En France, les marrons et les châtaignes contribuent pour une large part à l‘alimentation publique. On en récolte annuellement 3 millions de quintaux environ, quantité qui représente à peu près la consommation, nos exportations, assez restreintes, ne dépassant pas beaucoup nos importations. En effet, en 1895, nous avons reçu de l‘étranger — presque entièrement de l’Italie — 5,963,273 kilos de marrons, et nous en avons exporté 8,860.772 kilos, dont 5,922,018 en Angleterre, et près d‘un million de kilos en Algérie et Tunisie.
Les départements où l‘on rencontre le plus de châtaigniers sont l‘Ardèche, la Corse et la Dordogne ; puis viennent l‘Aveyron, les Hautes et Basses Alpes, la Haute-Vienne, la Corrèze, le Lot, le Gard et le Cantal
D‘après les recherches de M. Balland, les plus gros marrons sont ceux de Naples et des Pyrénées. Le poids moyen du marron, en ces pays, atteint 18 gr. 60.

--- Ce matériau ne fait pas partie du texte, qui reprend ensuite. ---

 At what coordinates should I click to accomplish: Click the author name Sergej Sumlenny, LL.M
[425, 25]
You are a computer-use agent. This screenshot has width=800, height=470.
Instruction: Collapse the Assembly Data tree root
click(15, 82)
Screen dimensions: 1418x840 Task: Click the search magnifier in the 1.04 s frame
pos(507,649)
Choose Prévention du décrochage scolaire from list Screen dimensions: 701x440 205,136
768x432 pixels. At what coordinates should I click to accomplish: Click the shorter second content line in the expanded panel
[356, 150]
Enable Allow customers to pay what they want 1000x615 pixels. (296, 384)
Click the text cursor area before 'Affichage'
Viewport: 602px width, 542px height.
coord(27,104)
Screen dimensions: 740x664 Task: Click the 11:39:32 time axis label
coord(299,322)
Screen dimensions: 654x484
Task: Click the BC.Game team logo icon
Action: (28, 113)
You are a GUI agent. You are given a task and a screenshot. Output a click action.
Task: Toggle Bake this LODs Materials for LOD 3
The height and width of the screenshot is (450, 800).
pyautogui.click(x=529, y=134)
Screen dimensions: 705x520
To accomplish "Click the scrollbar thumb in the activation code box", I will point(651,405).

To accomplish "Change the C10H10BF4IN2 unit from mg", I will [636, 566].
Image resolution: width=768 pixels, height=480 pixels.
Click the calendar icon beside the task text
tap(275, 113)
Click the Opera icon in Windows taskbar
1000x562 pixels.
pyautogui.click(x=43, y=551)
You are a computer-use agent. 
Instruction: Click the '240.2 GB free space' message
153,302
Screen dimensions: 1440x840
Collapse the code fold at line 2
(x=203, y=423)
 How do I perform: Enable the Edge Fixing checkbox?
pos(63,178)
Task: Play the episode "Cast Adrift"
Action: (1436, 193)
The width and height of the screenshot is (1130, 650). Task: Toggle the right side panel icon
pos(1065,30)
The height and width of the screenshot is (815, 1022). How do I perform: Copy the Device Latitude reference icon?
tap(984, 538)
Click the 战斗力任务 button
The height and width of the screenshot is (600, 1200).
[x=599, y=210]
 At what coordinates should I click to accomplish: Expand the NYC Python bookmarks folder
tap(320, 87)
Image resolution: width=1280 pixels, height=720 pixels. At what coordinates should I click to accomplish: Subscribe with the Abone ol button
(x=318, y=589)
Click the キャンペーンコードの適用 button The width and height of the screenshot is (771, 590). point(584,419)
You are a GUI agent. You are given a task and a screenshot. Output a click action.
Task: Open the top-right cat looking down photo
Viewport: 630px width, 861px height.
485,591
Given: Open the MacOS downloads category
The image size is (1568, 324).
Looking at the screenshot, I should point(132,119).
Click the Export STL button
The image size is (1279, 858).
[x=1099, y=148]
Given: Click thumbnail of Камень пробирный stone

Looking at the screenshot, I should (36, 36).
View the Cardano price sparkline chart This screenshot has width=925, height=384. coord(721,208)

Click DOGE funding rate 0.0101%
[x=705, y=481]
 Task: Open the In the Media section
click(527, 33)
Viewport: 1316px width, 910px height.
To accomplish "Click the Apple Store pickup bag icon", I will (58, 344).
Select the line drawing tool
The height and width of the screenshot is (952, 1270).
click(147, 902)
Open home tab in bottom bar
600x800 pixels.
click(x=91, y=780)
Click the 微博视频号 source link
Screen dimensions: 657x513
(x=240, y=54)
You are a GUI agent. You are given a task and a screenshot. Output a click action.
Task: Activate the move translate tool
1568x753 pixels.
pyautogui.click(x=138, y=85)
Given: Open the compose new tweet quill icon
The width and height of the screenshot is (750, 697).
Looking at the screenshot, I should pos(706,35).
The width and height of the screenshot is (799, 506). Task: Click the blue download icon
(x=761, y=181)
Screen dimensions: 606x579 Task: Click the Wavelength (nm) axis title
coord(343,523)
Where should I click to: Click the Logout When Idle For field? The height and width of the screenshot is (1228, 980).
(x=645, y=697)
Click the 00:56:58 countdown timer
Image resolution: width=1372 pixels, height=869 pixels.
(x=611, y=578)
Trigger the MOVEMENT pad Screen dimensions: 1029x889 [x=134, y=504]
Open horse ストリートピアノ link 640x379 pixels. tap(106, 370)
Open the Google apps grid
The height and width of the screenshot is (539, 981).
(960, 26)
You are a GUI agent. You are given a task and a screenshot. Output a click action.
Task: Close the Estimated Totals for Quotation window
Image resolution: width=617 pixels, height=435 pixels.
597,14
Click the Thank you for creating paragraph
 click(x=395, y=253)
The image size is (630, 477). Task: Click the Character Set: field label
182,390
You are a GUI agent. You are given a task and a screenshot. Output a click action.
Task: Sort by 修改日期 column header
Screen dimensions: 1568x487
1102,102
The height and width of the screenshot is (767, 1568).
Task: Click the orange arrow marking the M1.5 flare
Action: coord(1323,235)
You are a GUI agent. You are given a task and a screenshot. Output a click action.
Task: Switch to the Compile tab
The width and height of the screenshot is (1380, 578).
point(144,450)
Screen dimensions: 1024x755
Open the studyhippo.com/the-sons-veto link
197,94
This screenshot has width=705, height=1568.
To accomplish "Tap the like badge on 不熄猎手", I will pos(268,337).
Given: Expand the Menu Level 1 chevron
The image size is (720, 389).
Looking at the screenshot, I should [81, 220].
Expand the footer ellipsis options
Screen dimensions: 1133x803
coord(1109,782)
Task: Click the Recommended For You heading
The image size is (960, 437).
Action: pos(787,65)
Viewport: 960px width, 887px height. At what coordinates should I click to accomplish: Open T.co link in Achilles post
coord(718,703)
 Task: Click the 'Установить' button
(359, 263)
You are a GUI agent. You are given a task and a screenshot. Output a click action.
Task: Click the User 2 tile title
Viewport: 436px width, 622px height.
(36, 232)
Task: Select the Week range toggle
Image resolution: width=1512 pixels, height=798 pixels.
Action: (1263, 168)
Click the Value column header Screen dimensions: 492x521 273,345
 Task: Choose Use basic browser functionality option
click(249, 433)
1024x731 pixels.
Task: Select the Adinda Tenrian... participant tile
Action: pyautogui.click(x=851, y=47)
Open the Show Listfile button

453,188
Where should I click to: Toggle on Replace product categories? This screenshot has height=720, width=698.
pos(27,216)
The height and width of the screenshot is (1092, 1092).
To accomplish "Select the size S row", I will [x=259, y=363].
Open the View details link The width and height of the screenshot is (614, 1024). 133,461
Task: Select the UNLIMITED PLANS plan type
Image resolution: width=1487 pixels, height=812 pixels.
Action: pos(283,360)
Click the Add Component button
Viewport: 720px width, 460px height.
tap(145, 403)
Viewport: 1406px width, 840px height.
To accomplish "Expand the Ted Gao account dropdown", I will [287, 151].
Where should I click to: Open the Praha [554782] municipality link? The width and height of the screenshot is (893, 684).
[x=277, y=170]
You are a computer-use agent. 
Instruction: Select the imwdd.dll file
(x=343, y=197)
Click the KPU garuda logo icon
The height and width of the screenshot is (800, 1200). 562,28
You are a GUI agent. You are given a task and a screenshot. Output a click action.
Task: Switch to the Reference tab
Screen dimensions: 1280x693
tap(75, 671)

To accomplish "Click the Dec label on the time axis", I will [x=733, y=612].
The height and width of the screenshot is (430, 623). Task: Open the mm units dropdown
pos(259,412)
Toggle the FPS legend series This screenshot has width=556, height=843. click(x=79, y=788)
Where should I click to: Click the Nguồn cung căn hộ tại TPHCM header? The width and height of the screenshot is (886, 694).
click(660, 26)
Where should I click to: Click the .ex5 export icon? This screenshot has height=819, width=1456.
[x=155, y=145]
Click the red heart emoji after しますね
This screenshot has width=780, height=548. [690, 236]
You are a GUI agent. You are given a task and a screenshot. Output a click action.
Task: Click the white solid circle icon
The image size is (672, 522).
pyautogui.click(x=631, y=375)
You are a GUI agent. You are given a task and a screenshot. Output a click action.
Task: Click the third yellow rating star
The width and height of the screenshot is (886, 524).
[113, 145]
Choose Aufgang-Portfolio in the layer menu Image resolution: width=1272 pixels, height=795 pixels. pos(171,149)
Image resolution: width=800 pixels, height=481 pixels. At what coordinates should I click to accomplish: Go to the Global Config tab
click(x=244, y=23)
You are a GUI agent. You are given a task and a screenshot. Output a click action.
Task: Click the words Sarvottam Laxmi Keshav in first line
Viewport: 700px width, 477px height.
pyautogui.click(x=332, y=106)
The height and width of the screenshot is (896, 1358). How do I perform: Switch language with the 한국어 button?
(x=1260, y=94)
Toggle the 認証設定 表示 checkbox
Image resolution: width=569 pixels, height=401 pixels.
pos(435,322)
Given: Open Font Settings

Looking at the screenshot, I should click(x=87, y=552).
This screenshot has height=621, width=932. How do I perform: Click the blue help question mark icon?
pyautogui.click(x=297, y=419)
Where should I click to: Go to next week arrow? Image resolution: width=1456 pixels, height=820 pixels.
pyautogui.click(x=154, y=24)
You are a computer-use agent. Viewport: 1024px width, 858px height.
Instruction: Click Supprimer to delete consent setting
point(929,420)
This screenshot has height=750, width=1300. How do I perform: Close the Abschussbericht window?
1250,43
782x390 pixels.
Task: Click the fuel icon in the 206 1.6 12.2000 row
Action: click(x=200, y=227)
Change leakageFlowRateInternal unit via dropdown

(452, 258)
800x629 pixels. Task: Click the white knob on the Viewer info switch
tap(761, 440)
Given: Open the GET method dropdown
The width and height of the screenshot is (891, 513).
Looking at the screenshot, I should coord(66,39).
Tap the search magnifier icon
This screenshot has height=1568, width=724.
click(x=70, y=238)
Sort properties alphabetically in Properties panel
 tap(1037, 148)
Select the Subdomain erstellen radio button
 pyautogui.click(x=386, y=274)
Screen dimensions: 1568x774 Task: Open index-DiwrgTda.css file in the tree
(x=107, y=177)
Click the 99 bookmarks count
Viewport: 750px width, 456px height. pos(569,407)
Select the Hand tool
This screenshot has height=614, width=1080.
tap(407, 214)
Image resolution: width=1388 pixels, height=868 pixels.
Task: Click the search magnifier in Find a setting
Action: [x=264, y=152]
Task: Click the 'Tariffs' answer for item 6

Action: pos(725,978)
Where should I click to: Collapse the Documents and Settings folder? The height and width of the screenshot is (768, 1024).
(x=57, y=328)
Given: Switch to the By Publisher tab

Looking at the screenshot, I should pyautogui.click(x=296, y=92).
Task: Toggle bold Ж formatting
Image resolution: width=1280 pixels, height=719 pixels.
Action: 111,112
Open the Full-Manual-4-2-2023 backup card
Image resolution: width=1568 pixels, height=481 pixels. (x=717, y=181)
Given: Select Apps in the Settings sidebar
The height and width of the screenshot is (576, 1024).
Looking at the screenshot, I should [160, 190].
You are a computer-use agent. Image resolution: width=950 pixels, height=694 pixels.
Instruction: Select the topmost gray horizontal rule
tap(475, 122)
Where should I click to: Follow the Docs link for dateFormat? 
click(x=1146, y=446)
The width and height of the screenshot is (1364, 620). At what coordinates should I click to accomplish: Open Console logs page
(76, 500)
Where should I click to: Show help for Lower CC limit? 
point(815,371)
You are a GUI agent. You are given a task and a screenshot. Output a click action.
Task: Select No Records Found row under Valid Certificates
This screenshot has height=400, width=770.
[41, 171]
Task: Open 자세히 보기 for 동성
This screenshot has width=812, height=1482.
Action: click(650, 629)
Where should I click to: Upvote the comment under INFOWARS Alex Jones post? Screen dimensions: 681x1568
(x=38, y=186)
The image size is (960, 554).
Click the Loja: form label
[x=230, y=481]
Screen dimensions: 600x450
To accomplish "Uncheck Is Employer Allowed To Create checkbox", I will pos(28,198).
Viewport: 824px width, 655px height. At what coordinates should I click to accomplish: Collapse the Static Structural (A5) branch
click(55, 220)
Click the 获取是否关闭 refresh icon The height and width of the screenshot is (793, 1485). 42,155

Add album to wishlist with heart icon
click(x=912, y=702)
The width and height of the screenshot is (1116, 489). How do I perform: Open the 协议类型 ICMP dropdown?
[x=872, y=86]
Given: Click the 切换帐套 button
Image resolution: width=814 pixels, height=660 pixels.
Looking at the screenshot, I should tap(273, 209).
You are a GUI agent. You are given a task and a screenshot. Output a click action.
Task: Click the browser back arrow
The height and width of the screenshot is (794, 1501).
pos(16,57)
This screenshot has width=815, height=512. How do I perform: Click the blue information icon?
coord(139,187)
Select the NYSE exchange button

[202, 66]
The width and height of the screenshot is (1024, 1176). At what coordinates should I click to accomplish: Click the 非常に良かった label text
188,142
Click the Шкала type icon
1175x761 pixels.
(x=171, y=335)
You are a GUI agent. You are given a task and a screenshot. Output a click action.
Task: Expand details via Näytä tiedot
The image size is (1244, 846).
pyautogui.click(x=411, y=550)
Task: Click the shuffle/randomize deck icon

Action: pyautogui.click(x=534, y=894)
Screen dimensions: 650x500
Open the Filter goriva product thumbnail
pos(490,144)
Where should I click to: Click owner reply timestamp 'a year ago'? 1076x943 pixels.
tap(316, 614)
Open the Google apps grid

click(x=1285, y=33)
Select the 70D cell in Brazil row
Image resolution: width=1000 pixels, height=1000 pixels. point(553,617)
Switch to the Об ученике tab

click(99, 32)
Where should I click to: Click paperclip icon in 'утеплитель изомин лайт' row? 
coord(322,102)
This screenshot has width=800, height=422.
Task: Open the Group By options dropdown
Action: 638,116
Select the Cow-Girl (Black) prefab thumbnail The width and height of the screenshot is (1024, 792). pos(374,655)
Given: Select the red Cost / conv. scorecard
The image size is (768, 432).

Le poids de l’amande, représenté par le marron décortiqué, est compris entre 72 et 84 % ; la totalité des enveloppes est de 16 à 28%.
Les marrons rôtis, vendus dans les rues de Paris, retiennent encore 40 % d‘eau. Les marrons cuits à l‘eau on contiennent jusqu‘a 72 %. Le reste est formé de substances très alimentaires : matières grasses, sucrées et azotées et phosphates. Certains marrons, à l‘état sec, contiennent presque autant d‘azote que le blé, avec un peu plus de matières grasses et moins de phosphates.
En somme, il y a autant de matières azotées dans 1 kilo de marrons à 50 % d‘eau que dans 500 grammes de pain.
M. Balland estime que, contrairement à d’antiques préjugés, les marrons, dans les garnisons où ils se vendent à bas prix, pourraient être associés avantageusement aux vivres ordinaires du soldat.